Another day, another inadequate Brexit scheme from the government. Theresa May is offering £1.6bn of funding for England’s so-called left-behind towns that generally voted to leave. In turn, the Labour MPs who represent such places have dismissed it as a “bribe” to buy their votes for the withdrawal agreement next time it comes to parliament.
As May has shown no sign of reversing the effects of austerity on these towns since 2010 until now, we can assume it’s a play for the votes of Labour MPs – even if it will be spent regardless of whether the meaningful vote passes.
But it’s not even a very good bribe. Here’s why.

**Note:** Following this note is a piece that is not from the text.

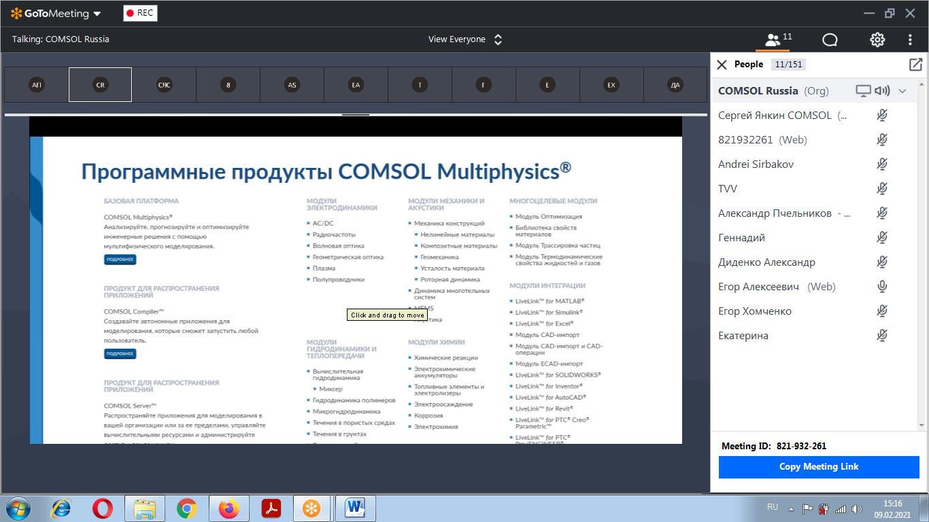Click the REC recording button
The height and width of the screenshot is (522, 929).
140,13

It’s only a tenth of overall local funding cuts by government since 2010
£1.6bn will be spent across an unspecified number of towns until 2026.

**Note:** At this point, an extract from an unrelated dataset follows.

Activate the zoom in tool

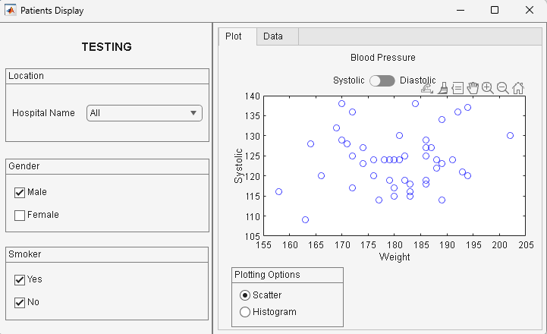point(488,87)
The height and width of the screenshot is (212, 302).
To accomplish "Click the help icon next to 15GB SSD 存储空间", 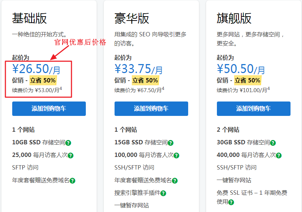I will click(171, 143).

In contrast, by next year, local authorities will have suffered a reduction to core government funding of nearly £16bn since the austerity programme began in 2010, according to the Local Government Association.
It is only half of the overall funding gap in public services for 2019/20 alone
As of last December, councils were facing a funding gap of £3.2bn in 2019/20, double May’s cash injection, which won’t all be spent until 2026 anyway.
Once portioned out, the regional spend is less than cuts dealt out to some individual councils in those regions since 2010
The regional allocation of this funding shows that some individual councils have been cut by more than their entire regional allocation since 2010. For example, May is spending £105m of the £1.6bn on the north east – but County Durham has lost £224m in central government funding since 2010, Gateshead has lost £157m, and Newcastle City Council has lost £283m.
Gareth Snell, the Labour MP for Stoke-on-Trent Central, has pointed out to the Guardian that the overall money allocated to his region, the West Midlands – at £212m – is “less than the total amount that Stoke City Council has had to cut from its budget” in the last nine years.
This article was changed after publication to clarify that May’s cash injection would not go half way to filling the 2019/20 £3.2bn funding gap.